MDSC Exhibit Truncated TLR Signaling

To determine if the reduced anti-mycobactericidal activity and cytokine response of HIV MDSC observed in Figures 1A–E is due to the defect in TLR signaling (4042), we evaluated the surface expression of TLR-2 and -4 on HIV MDSC and compared their expression on HIV (-) MDSC, by flow cytometry. The expression of TLR-2 on HIV MDSC was higher as compared to its expression on HIV (-) MDSC (MFI 1887.3 ± 311.3 vs 525 ± 177.7; p=0.004) ( Figures 2A, B ). However, the expression of TLR-4 on HIV MDSC and HIV (-) MDSC (MFI 374.7 ± 75.4 vs 266 ± 77; p=0.24) ( Figures 2C, D ) was comparable. Unlike TNFα and IL-12p70 cytokine quantities, the expression of TLR-2 and -4 was comparable on HIV MDSC and HIV HLA DRhi monocytes ( Supplemental Figures 3A, B )

Figure 2.

Figure 2

HIV MDSC exhibit truncated TLR signaling.
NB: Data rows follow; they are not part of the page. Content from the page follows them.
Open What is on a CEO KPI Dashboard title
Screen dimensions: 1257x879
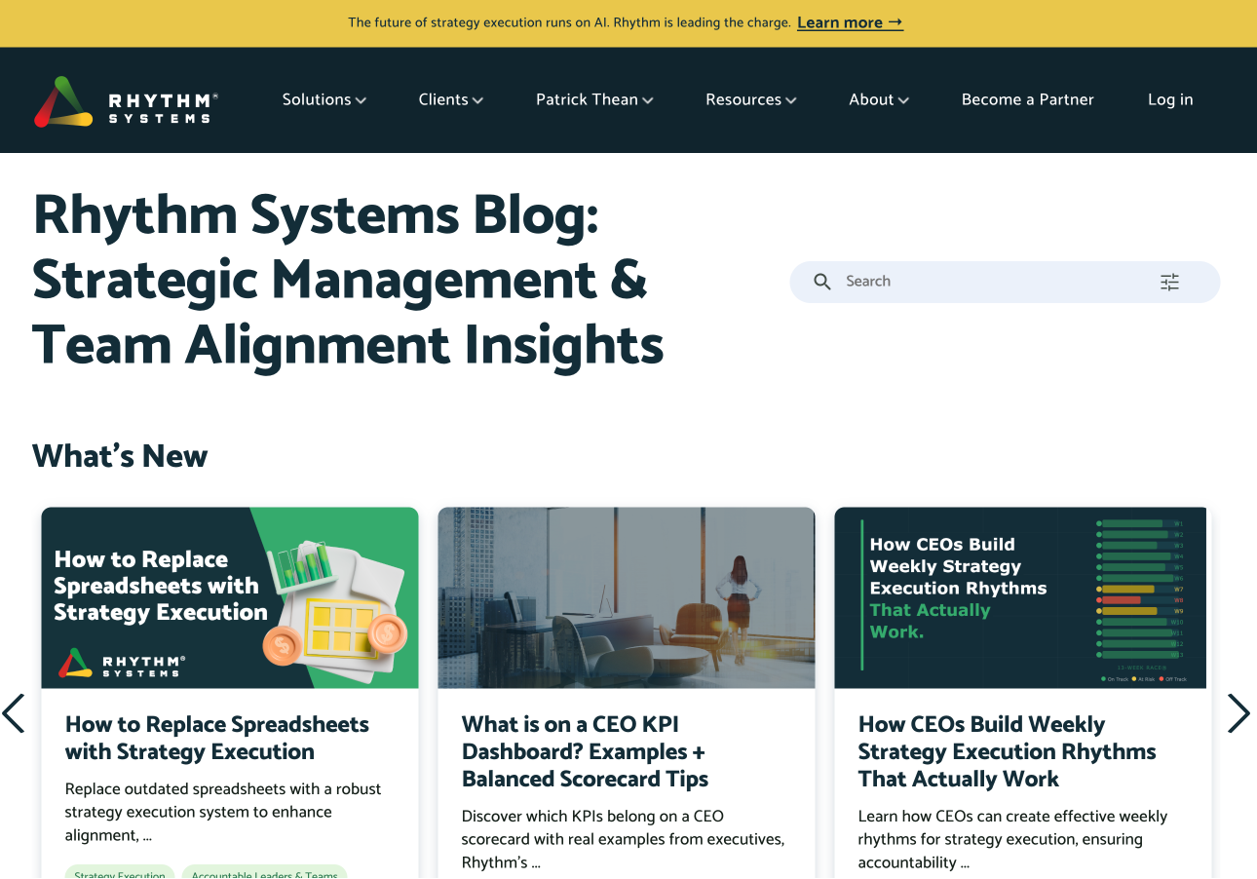pyautogui.click(x=585, y=751)
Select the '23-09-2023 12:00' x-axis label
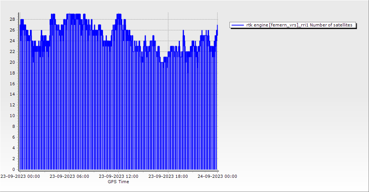 pyautogui.click(x=118, y=176)
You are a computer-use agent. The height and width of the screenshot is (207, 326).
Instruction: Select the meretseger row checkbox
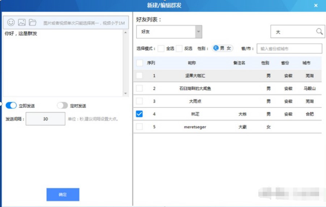point(139,127)
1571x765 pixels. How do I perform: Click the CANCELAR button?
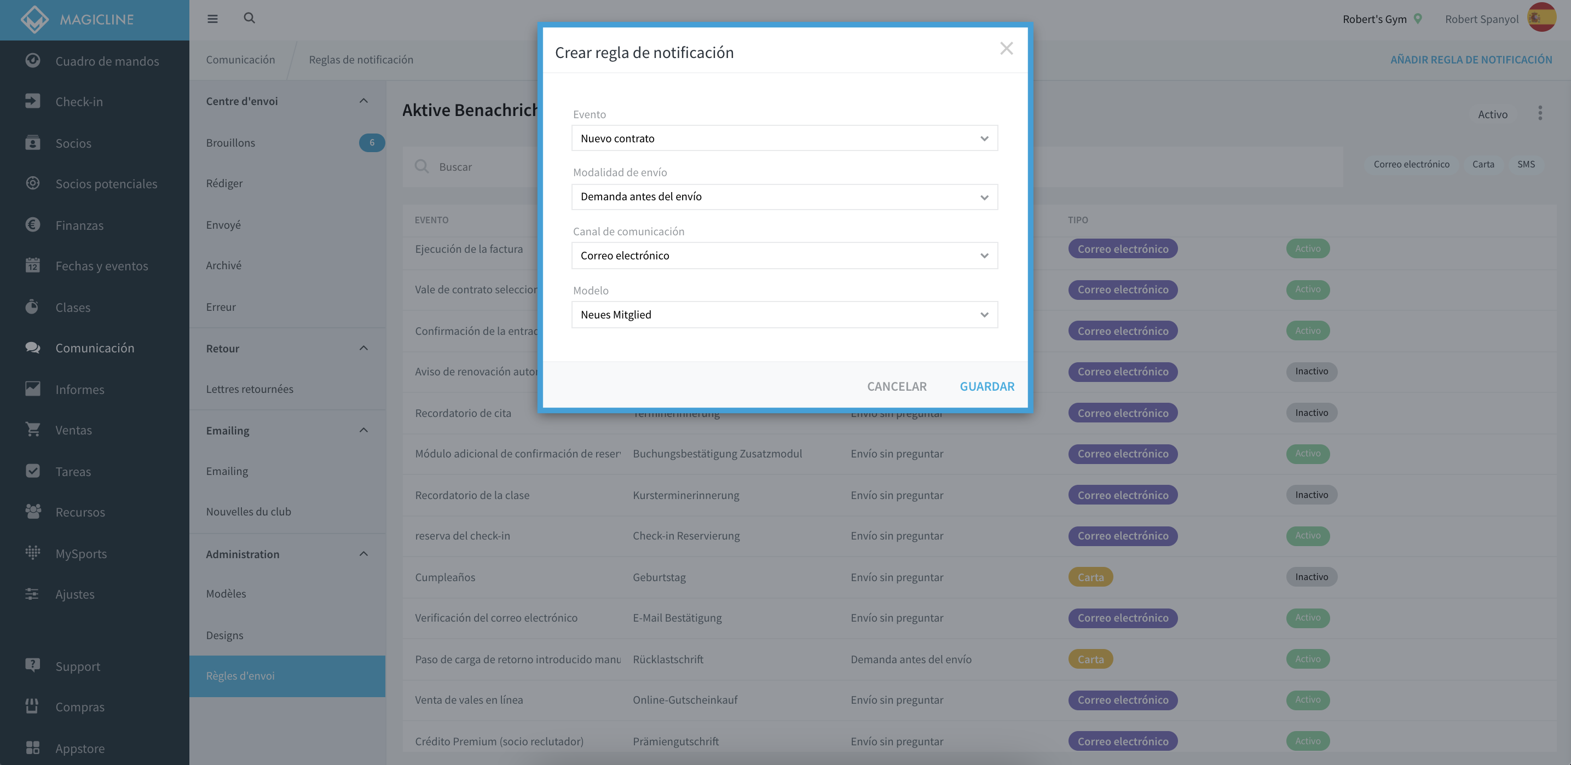click(896, 386)
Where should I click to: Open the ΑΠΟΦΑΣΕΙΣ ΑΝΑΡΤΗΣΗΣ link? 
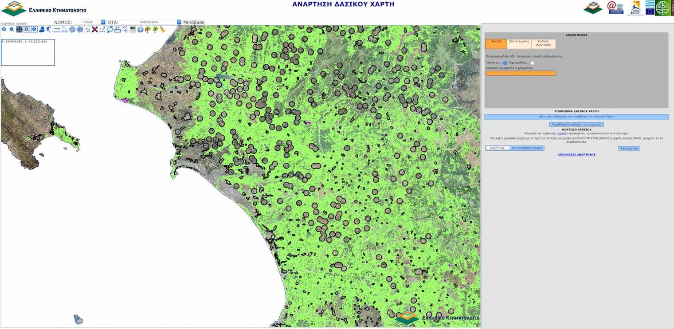coord(576,154)
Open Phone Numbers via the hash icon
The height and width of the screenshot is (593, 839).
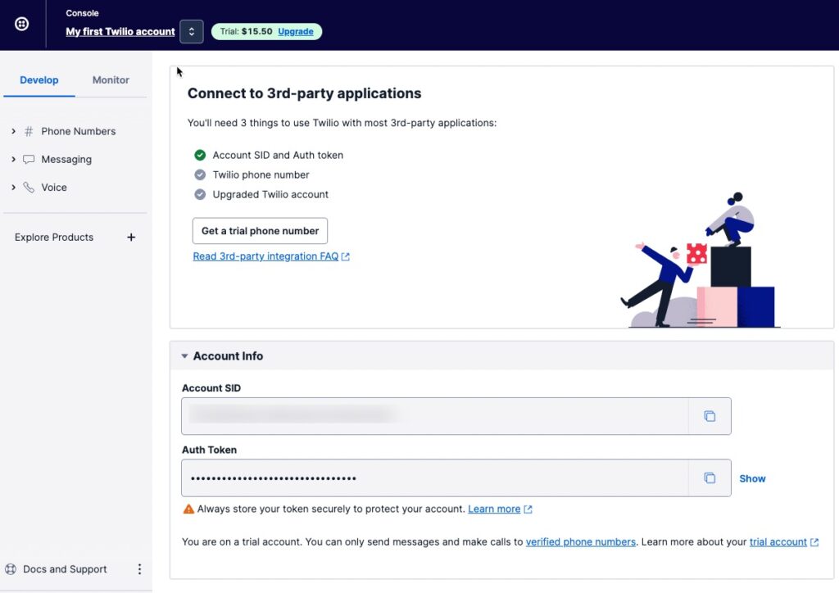[x=29, y=131]
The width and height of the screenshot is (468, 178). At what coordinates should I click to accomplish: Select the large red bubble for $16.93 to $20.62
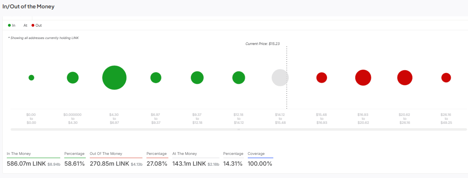coord(363,78)
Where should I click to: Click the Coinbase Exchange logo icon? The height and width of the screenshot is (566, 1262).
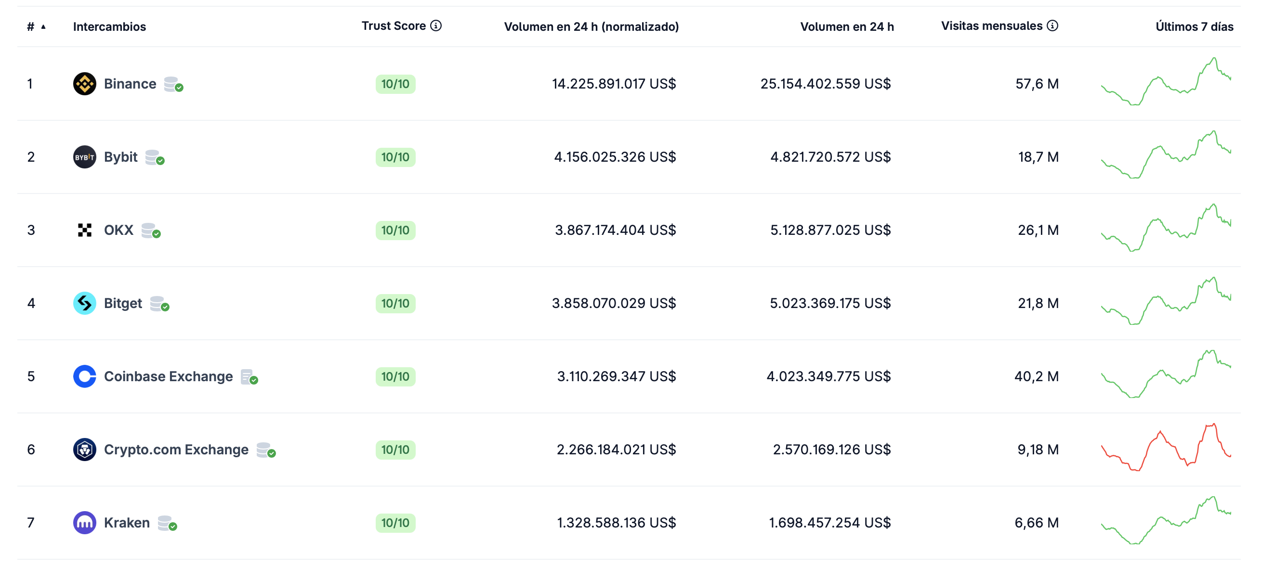84,376
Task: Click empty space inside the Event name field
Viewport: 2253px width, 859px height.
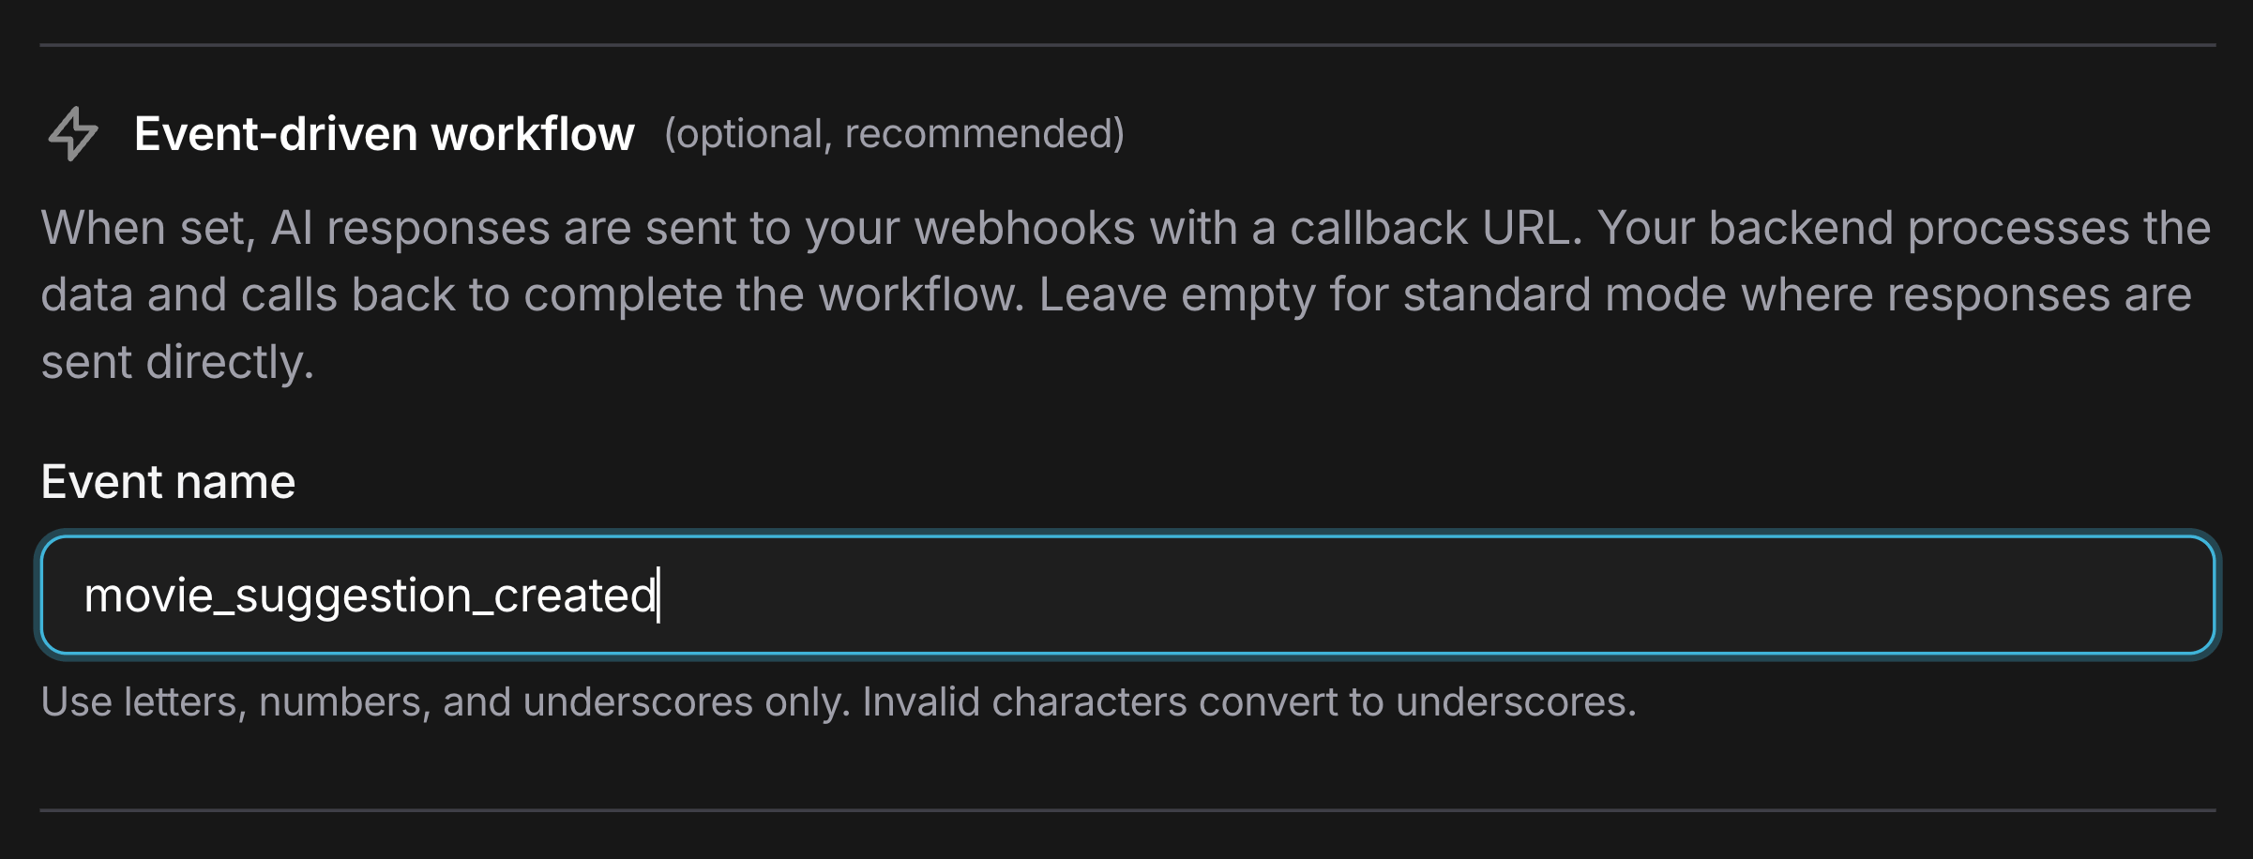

HIV (-) MDSC and HIV MDSC were isolated as in Figure 1 . MDSC were surface stained with (A, B) anti- TLR2 and (C, D) anti-TLR4 antibodies. The expression of TLR-2 and -4 was determined by flow cytometry and Mean Fluorescence Intensity (MFI) calculated. Representative flow cytometry plots of TLR-2 and -4 are shown; vertical line is median. (E, F) MDSC were cultured without or with M tuberculosis WCL for 24-48 hours, expression of housekeeping gene 18S RNA and MyD88 (E) and NFκBIA (F) and was determined using TaqMan Gene expression assay, and ΔΔCT= ΔCT,WCL-ΔCT,control. The fold change was calculated as 2(CT). (G, H) Total cellular lysates of MDSC cultured without or with M tuberculosis WCL were prepared and immunoblotted using anti-GAPDH, -total NFκB p65 and –p(S536)NFκB p65 antibody. Fold change was calculated as pNFκB p65 expression in M tuberculosis WCL stimulated cells/pNFκB p65 expression in unstimulated cells. Representative Immunoblot of one HIV (-) and HIV (+) donor is shown (G). (I) 0.5 x 106 MDSC were transfected with empty vector (Control plasmid) or MyD88 containing expression plasmid (MDSC) using Lipofectamine 3000 reagent. After 16-18 hrs post-transfection, DRhi monocytes and MDSC were infected with M tuberculosis at MOI of 1:5 and M tuberculosis growth (colony forming units (CFU)/ml) was determined in the cellular lysates at day-0 and -3 post-infection (p.i.). For (B, D) histograms are shown for N=9 HIV (-) and N= 17 HIV (+) donors; for (E, F) histograms are shown for N= 6 HIV (-) and N= 8 HIV (+) donors; for (H) dot represents an individual donor; horizontal line represents the median; for (I) histograms shown are for N=3 donors. All histograms show mean values +/- SEM. *p < 0.05, **p < 0.005. NS, Non Significant.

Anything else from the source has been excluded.